### [EXTRACTO DEL DOCUMENTO]
El ser monstruoso creado artificialmente por el doctor Viktor Frankenstein no tiene nombre. Mary Shelley lo llama generalmente “criatura” y pocas veces monstruo, negándose a bautizar al engendro. Fue el cine quien culminó la transferencia del nombre del creador a la criatura y por comodidad le ha sido dado a lo innombrable el apellido de quien lo inventó. Frankenstein o el moderno Prometeo (1818 y 1831) alude en su título al científico desafiante que da vida a un demonio. Más allá de la novela gótica de la que se desprende, el libro es una reflexión sobre los límites del conocimiento y no un cuento de terror, pues la criatura fue inventada sin la intervención de lo sobrenatural, como resultado de una posibilidad seriamente debatida en aquella alborada de la ciencia moderna.
La novela de Mary Shelley (1797-1851), la ilustre hija del filósofo político William Godwin y de esa mujer extraordinaria que fue la feminista Mary Wollstonecraft, ha generado las lecturas más abundantes, variadas y contradictorias. Frankenstein es el texto polisémico por antonomasia de la literatura moderna. El feminismo y los gender studies han localizado en la autoría femenina de la narración una clave que remite al tormentoso matrimonio de Mary con el poeta Percy B. Shelley, a sus bebés muertos, a su propia experiencia como hija de una mujer que murió como consecuencia del parto. Se insiste, invocando a Freud y Lacan, que la falta de una madre progenitora en el laboratorio de Viktor Frankenstein es la presencia de una ausencia. A su vez, la exégesis marxista leyó la novela como una representación del nacimiento del proletariado, un eco de los ludistas que destruían las máquinas como protesta contra la revolución industrial, o como una denuncia girondina del Terror y, por extensión, de toda la Revolución Francesa.

### [REGISTROS PROPORCIONADOS]
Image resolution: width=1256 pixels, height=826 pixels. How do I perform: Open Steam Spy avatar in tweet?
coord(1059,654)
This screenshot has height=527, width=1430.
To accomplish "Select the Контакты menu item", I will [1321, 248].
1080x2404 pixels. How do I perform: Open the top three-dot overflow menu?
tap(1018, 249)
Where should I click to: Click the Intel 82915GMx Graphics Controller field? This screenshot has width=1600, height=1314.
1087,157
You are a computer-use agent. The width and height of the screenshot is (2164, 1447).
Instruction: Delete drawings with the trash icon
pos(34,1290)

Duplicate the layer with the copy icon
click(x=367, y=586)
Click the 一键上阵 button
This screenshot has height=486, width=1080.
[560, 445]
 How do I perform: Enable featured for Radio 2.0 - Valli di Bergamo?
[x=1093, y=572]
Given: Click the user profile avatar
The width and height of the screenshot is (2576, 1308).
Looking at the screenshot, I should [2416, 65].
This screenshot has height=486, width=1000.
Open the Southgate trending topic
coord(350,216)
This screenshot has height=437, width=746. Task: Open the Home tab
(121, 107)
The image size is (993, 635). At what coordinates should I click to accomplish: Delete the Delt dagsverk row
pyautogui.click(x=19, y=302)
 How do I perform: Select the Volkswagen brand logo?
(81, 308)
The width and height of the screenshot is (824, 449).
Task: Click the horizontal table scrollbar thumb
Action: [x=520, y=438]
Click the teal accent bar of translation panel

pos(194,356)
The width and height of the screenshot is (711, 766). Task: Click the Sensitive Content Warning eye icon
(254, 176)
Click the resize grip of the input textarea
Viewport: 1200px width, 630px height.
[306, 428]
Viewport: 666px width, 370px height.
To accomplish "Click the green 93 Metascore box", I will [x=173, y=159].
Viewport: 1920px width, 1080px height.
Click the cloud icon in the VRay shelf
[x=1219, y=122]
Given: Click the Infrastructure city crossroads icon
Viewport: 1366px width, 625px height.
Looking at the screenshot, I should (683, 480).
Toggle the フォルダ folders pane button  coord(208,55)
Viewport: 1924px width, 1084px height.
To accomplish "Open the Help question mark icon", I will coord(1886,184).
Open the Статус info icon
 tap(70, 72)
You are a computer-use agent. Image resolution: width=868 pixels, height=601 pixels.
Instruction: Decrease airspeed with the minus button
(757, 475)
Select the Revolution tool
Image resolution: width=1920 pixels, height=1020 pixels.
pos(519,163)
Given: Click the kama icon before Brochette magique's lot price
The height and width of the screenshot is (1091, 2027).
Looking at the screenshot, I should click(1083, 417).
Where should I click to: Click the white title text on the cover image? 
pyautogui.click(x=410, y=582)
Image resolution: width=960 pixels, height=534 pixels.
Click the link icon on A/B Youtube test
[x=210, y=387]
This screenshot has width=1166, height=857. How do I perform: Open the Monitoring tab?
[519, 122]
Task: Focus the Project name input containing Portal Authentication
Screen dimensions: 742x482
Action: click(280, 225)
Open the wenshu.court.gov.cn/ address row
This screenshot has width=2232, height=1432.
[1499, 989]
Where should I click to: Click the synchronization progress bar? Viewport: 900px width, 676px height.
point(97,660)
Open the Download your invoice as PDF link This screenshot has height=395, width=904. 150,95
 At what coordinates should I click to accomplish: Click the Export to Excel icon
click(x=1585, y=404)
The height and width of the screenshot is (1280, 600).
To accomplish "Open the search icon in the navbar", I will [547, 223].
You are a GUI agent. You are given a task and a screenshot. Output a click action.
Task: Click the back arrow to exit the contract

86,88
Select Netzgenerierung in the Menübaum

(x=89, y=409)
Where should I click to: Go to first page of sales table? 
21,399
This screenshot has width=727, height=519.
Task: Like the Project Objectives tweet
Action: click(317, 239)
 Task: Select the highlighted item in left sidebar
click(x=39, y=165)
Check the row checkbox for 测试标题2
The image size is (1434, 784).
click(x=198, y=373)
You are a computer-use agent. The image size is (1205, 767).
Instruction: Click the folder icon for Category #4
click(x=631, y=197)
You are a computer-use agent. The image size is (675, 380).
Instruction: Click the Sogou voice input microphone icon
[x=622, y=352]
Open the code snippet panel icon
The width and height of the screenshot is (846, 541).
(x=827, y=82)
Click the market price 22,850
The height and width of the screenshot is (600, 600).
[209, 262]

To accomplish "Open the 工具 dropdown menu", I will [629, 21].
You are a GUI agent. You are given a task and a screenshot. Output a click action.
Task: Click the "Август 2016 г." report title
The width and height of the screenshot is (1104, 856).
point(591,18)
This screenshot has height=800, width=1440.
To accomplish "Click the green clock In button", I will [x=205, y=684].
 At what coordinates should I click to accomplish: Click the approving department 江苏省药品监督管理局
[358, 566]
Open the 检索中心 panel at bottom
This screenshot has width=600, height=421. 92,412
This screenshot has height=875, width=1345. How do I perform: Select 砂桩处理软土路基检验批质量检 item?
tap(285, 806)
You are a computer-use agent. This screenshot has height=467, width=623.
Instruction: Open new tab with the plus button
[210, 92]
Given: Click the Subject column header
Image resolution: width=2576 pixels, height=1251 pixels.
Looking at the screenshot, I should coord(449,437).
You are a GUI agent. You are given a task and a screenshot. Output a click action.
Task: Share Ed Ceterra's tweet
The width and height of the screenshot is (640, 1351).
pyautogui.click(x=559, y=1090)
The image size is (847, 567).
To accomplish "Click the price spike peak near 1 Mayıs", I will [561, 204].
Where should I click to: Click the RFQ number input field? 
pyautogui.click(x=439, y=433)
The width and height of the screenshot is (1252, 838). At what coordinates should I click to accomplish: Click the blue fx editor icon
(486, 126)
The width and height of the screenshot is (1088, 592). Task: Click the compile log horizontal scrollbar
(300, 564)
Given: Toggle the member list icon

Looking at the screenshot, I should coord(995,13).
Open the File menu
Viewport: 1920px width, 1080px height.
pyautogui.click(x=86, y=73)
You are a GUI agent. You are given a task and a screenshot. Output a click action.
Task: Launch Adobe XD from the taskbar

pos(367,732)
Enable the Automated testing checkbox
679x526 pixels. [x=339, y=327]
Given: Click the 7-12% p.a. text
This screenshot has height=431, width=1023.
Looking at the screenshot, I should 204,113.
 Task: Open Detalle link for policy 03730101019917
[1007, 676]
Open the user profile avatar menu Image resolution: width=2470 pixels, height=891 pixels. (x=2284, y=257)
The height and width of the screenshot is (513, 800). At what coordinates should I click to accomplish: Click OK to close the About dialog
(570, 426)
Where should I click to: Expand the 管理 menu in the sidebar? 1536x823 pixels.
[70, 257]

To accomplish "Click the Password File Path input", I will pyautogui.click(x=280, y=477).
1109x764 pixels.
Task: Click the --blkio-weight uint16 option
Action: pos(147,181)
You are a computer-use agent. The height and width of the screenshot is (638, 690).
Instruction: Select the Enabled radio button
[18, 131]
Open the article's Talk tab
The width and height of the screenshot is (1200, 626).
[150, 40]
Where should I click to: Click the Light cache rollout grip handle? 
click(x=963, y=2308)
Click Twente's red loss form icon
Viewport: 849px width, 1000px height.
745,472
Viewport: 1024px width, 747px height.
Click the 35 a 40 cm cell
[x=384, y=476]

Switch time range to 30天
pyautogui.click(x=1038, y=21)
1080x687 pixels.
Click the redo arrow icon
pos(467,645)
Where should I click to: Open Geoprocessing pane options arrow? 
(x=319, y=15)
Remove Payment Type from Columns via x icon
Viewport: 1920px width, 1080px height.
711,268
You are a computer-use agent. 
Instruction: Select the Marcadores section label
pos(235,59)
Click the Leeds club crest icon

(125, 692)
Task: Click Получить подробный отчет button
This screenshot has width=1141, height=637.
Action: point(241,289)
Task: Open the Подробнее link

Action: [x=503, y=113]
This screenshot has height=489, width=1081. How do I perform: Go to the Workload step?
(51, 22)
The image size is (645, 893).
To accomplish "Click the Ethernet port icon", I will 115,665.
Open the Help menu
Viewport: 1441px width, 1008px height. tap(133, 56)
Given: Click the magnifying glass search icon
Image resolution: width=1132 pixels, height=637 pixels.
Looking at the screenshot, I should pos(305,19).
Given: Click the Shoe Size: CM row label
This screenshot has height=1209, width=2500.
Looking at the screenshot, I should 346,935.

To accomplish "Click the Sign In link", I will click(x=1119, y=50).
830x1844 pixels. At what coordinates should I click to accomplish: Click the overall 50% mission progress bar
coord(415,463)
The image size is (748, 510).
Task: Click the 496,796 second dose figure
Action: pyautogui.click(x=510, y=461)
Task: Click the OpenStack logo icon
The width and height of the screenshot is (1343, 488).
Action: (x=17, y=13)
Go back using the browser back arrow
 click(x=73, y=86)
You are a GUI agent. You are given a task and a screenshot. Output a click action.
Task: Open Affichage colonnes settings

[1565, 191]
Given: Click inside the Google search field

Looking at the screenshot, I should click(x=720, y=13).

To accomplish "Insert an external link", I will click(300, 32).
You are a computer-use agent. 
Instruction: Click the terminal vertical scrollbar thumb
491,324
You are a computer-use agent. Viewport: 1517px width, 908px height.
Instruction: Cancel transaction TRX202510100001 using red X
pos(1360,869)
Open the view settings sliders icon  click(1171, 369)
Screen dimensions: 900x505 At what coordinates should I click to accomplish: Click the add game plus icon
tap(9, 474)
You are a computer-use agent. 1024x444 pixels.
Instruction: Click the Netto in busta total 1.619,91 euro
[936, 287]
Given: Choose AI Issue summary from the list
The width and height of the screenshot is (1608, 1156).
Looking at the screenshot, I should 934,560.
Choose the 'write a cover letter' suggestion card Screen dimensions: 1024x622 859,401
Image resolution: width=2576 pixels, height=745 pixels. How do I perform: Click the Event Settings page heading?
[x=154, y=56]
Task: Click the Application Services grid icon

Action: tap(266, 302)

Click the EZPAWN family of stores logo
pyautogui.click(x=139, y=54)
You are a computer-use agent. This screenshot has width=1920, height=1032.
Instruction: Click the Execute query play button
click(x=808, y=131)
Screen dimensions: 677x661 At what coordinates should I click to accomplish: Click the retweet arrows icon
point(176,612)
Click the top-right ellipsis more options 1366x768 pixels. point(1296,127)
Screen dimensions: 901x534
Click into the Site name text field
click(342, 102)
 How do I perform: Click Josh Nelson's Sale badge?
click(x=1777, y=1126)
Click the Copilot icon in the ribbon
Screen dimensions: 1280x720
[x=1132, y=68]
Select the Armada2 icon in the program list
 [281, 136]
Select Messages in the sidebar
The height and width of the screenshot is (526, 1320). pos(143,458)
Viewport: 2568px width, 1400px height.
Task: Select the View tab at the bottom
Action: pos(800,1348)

### [SOLICITUDES]
(1) Indica si cada afirmación concuerda con el fragmento sobre Frankenstein, con sí o no y las palabras del texto que lo deciden, citadas al pie de la letra.
(a) Mary Shelley suele llamar «monstruo» al ser creado por Viktor Frankenstein.
(b) La madre de Mary Shelley fue la feminista Mary Wollstonecraft.
(c) La criatura cobra vida gracias a la intervención de lo sobrenatural.
(2) Responde, por favor, a estas preguntas según el fragmento sobre Frankenstein:
(a) ¿Qué años figuran junto al título Frankenstein o el moderno Prometeo?
(b) ¿Con qué poeta estuvo casada Mary Shelley?
(c) ¿A qué grupo que destruía máquinas evoca la novela según la exégesis marxista?
(3) Reescribe el fragmento sobre Frankenstein desde «El ser monstruoso» hasta «la ciencia moderna.», cambiando «criatura» por «creación».

### [RESPUESTAS CORRECTAS]
(1)
(a) No: «Mary Shelley lo llama generalmente “criatura” y pocas veces monstruo».
(b) Sí: «la ilustre hija del filósofo político William Godwin y de esa mujer extraordinaria que fue la feminista Mary Wollstonecraft».
(c) No: «la criatura fue inventada sin la intervención de lo sobrenatural».

(2)
(a) 1818 y 1831.
(b) Con Percy B. Shelley.
(c) A los ludistas.

(3)
El ser monstruoso creado artificialmente por el doctor Viktor Frankenstein no tiene nombre. Mary Shelley lo llama generalmente “creación” y pocas veces monstruo, negándose a bautizar al engendro. Fue el cine quien culminó la transferencia del nombre del creador a la creación y por comodidad le ha sido dado a lo innombrable el apellido de quien lo inventó. Frankenstein o el moderno Prometeo (1818 y 1831) alude en su título al científico desafiante que da vida a un demonio. Más allá de la novela gótica de la que se desprende, el libro es una reflexión sobre los límites del conocimiento y no un cuento de terror, pues la creación fue inventada sin la intervención de lo sobrenatural, como resultado de una posibilidad seriamente debatida en aquella alborada de la ciencia moderna.